_TAREA ASIGNADA 1_
Imprime el tramo del fragmento de lectura que va desde "Tenía toda la" hasta "encendió mi cuerpo.".
_TAREA ASIGNADA 2_
Contesta estas preguntas sobre el fragmento de lectura:
(a) ¿Por qué se disponía de toda la casa?
(b) ¿Qué tiempo hacía ese día?
(c) ¿En qué nivel de potencia se puso primero el aparato?

_FRAGMENTO DE LECTURA_
::::

Tenía toda la casa para mí ya que mi compañera trabajaba. Así que aproveché la tarde para darme placer. Llegué del trabajo, me duché y me metí entre las sábanas de mi enorme cama. Era un día de lluvia donde no había mejor plan que masturbarse durante horas y, ya que de todas maneras iba a hacerlo, decidí aprovechar mis ansias de orgasmos para darle vida a mi nuevo juguete. Saqué el Satisfyer de su cajita y lo encendí. En un primer momento lo puse en un nivel de potencia básico y lo apoyé sobre la palma de mi mano para verificar si era cierto que succionaba. Y vaya que si lo hacía. Reuní en mi boca bastante saliva y la llevé, con dos dedos, hasta mi suave entrepierna. Un primer escalofrío encendió mi cuerpo.

::::

_DATOS PARA ANALIZAR_
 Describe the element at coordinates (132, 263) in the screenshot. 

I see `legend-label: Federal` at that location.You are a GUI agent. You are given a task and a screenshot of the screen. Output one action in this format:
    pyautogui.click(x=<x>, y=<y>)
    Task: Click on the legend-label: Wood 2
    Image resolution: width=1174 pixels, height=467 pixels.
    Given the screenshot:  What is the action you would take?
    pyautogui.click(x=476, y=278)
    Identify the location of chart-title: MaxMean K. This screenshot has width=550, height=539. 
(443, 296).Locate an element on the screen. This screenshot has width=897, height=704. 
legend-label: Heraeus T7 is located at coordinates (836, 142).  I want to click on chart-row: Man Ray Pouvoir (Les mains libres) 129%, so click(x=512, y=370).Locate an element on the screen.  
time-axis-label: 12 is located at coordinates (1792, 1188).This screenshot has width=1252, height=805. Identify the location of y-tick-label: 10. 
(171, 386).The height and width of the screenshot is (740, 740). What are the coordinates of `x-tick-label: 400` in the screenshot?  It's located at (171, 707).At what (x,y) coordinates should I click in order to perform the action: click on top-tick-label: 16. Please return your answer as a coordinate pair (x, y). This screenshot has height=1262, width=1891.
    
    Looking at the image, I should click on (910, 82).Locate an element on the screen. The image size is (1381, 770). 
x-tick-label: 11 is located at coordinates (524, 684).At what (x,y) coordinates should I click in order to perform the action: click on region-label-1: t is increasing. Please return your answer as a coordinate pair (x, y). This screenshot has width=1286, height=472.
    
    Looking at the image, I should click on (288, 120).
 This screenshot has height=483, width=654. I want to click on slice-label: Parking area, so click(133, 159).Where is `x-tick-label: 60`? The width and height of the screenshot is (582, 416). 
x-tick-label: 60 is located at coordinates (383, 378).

::::

_TU SOLUCIÓN 1_
Tenía toda la casa para mí ya que mi compañera trabajaba. Así que aproveché la tarde para darme placer. Llegué del trabajo, me duché y me metí entre las sábanas de mi enorme cama. Era un día de lluvia donde no había mejor plan que masturbarse durante horas y, ya que de todas maneras iba a hacerlo, decidí aprovechar mis ansias de orgasmos para darle vida a mi nuevo juguete. Saqué el Satisfyer de su cajita y lo encendí. En un primer momento lo puse en un nivel de potencia básico y lo apoyé sobre la palma de mi mano para verificar si era cierto que succionaba. Y vaya que si lo hacía. Reuní en mi boca bastante saliva y la llevé, con dos dedos, hasta mi suave entrepierna. Un primer escalofrío encendió mi cuerpo.

_TU SOLUCIÓN 2_
(a) Porque la compañera trabajaba.
(b) Llovía.
(c) En un nivel de potencia básico.